## Objetivo
Reproduce sin alteraciones el tramo del texto sobre el cultivo del mundo interior que va desde "Los antiguos romanos usaban" hasta "de su espíritu.", ambos incluidos.

Me encontraba recorriendo los jardines que rodean mi mente y descubrí una puerta escondida. La abrí y decidí entrar. Hallé un lugar que no había sido cuidado desde hace mucho tiempo, un sitio desolado. Me sentí atraída, pues en él hay un lugar privado donde me siento en casa, donde puedo ser yo misma. Aquello que descubrí fue mi mundo interior, mismo que necesitaba algunos arreglos, pero que, por fortuna, era un campo fértil con muchas oportunidades de ser cultivado.
Los antiguos romanos usaban el vocablo cultivar para designar el cuidado de algo; la agricultura, por ejemplo, significaba el cuidado de la tierra. El término proviene del latín colere, ‘cultivar’, cuyo participio cultus dio origen a la palabra cultura en su sentido de “cultivar, honrar, proteger”. Así, se consideraba culto a quien había tenido cuidado de su interior, de su alma, de su espíritu.
Al igual que un campo, sin importar lo fértil que pueda ser, si el interior no se cultiva no será productivo. A decir de los antiguos romanos, el alma humana no puede dar sus frutos si no se le educa y cultiva.
Todos hemos contemplado un árbol frondoso. Para que crezca así de magnífico, lo primero que se necesita es una semilla, sembrarla en un terreno fértil, regarla y abonarla. Un día echará raíz, la cual no podemos observar a simple vista, pues está dentro de la tierra; luego comenzará a brotar un tallo, a salir hojas, y, dependiendo de lo que hayamos sembrado, en algún punto florecerá y dará frutos hacia el exterior.
Así es el mundo interior: invisible primero, después notorio hacia el exterior. Los seres humanos tenemos una parte emocional y mental, que son invisibles, y una parte física que se observa a simple vista. Mediante la conciencia de estas dos partes se llega a un equilibrio y bienestar.
En nuestro tiempo, la mayoría de las personas se concentra únicamente en cuidar su apariencia física y se preocupa sólo por estar bien en el exterior. No son del todo responsables, pues el actual estilo de vida, entregado a la inmediatez, nos conduce a la superficialidad, la desconexión con la naturaleza y el consumismo.
Todo esto nos ha alejado de nuestra verdadera esencia pues el ego, distraído con el ruido exterior, nos ha llevado a eclipsar nuestro mundo interior. ¿Cómo recobrar entonces la luminosidad?
Todos podemos crear mejores condiciones para nosotros mismos y darnos ese alimento que el alma necesita, ya que nuestro mundo interior también recrea a nuestro mundo exterior. Recordemos que, como reza una de las máximas de la metafísica, “como es adentro, es afuera”.
Después de leer lo anterior, quizá te preguntarás qué se puede hacer para cultivar el mundo interior. Aunque para mí la respuesta es casi infinita, a continuación compartiré algunos ejemplos en los que he encontrado grandes beneficios. Toma los que necesites y crea tus propias alternativas: todo es cuestión de empezar.

## Información suministrada
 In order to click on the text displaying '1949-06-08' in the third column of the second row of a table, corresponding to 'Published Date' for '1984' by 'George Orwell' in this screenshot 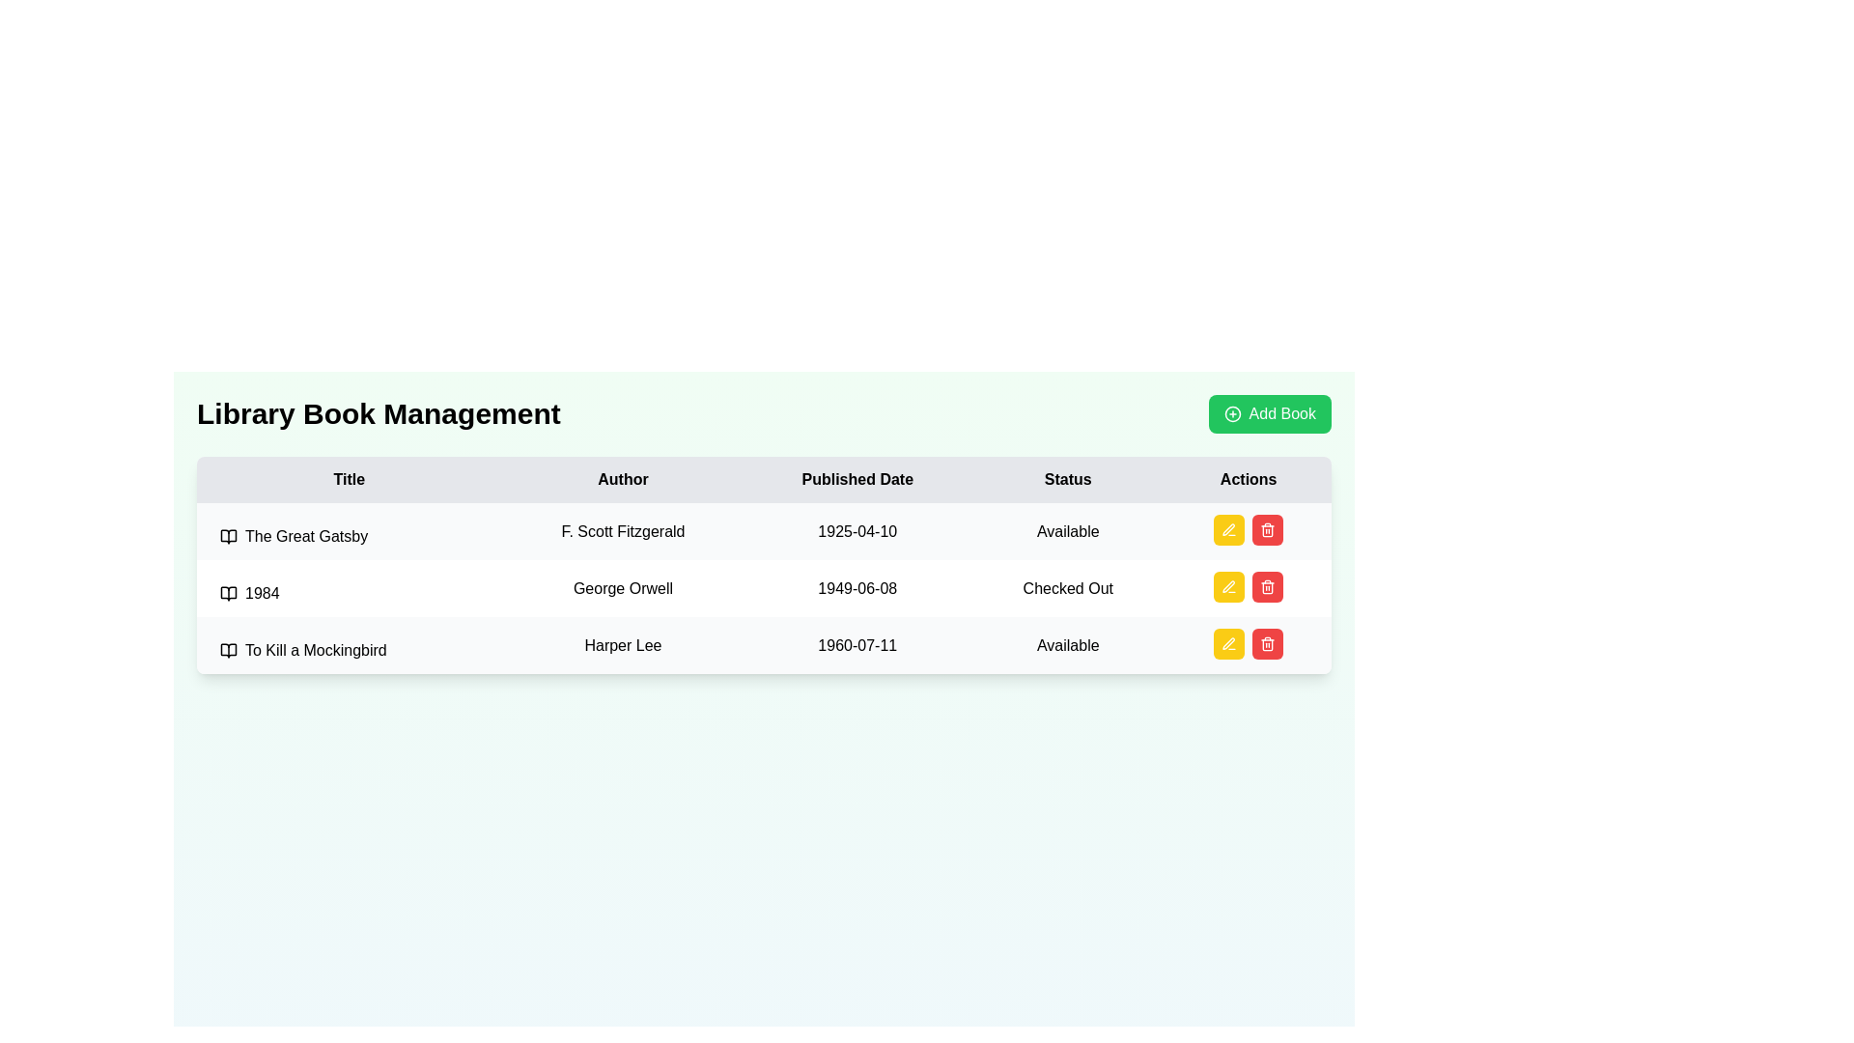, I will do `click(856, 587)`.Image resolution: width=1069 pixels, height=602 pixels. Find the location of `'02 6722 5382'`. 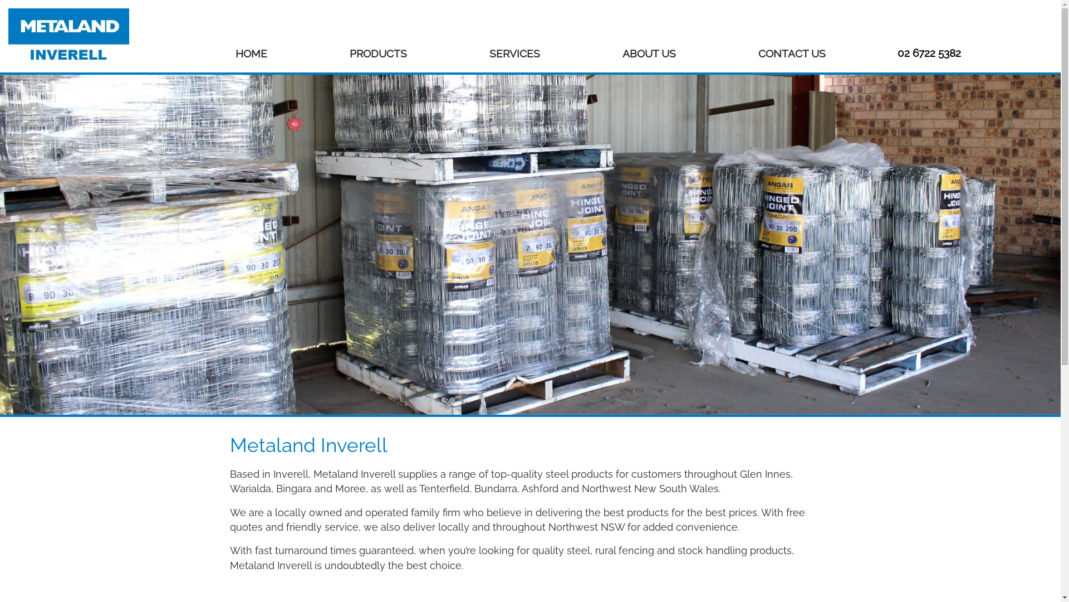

## Resultado
Los antiguos romanos usaban el vocablo cultivar para designar el cuidado de algo; la agricultura, por ejemplo, significaba el cuidado de la tierra. El término proviene del latín colere, ‘cultivar’, cuyo participio cultus dio origen a la palabra cultura en su sentido de “cultivar, honrar, proteger”. Así, se consideraba culto a quien había tenido cuidado de su interior, de su alma, de su espíritu.